Letrozole as a potent inhibitor of cell proliferation and expression of metalloproteinases (MMP-2 and MMP-9) by human epithelial breast cancer cells

P450 Aromatase catalyzes the conversion of androgens to estrogens and plays a key role in the cell growth of hormone-dependent breast Cancer in postmenopausal women. On the other hand, Matrix Metalloproteinases (MMPs), which can degrade almost all components of the extracellular matrix, play a crucial role in tumor cell invasion and Cancer metastasis. In the present study the effect of letrozole on cell proliferation of Estrogen Receptor (ER)-positive MCF-7 human epithelial breast Cancer and MCF-12A human mammary epithelial cells was studied. The effect of letrozole on the in vitro release of MMPs, particularly type IV collagenases (MMP-2 and MMP-9), by the ER-positive MCF-7 cells was also investigated, using a solid-phase method of high sensitivity and accuracy. Using RNA isolates from cell lines MCF-7 and MCF-12A, reverse transcriptase-polymerase chain reaction analysis revealed that only MCF-7 cells express the P450 Aromatase gene.

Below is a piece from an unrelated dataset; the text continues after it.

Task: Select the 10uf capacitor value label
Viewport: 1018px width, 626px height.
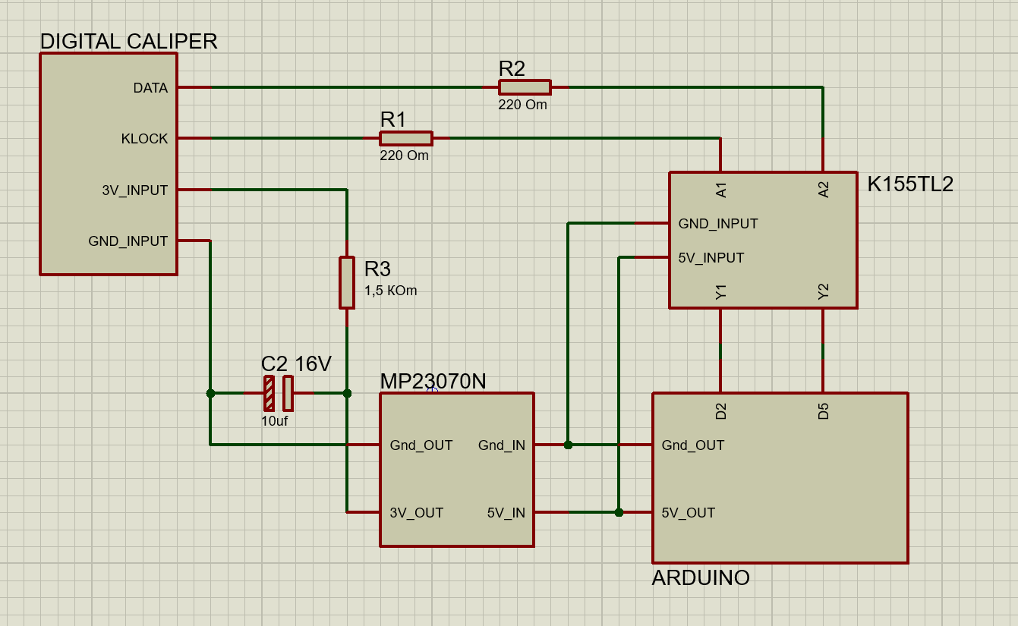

Study of the effects of letrozole alone and the Hormones 17-beta-estradiol, testosterone and 4-androstene-3, 17-dione in the presence and absence of letrozole on cell growth at the DNA synthesis level showed that letrozole significantly suppressed the endogenous aromatase-induced proliferation of MCF-7 cells. The majority of MMPs secreted by MCF-7 cells were identified in their pro-forms, which was in accordance with the low metastatic potential determined for these cells. After treatment of cells with letrozole (10 nM) for 24 and 48 h, significant inhibition of MMP levels was obtained. Furthermore, concurrent treatment of MCF-7 cells with 17-beta-estradiol in the presence of letrozole significantly suppressed the estradiol-induced stimulation of MMP levels. The data obtained suggest that letrozole is a potent in vitro inhibitor of cell proliferation and of type IV collagenases expressed by ER-positive MCF-7 cells and may be of value for suppressing breast tumor growth and invasiveness.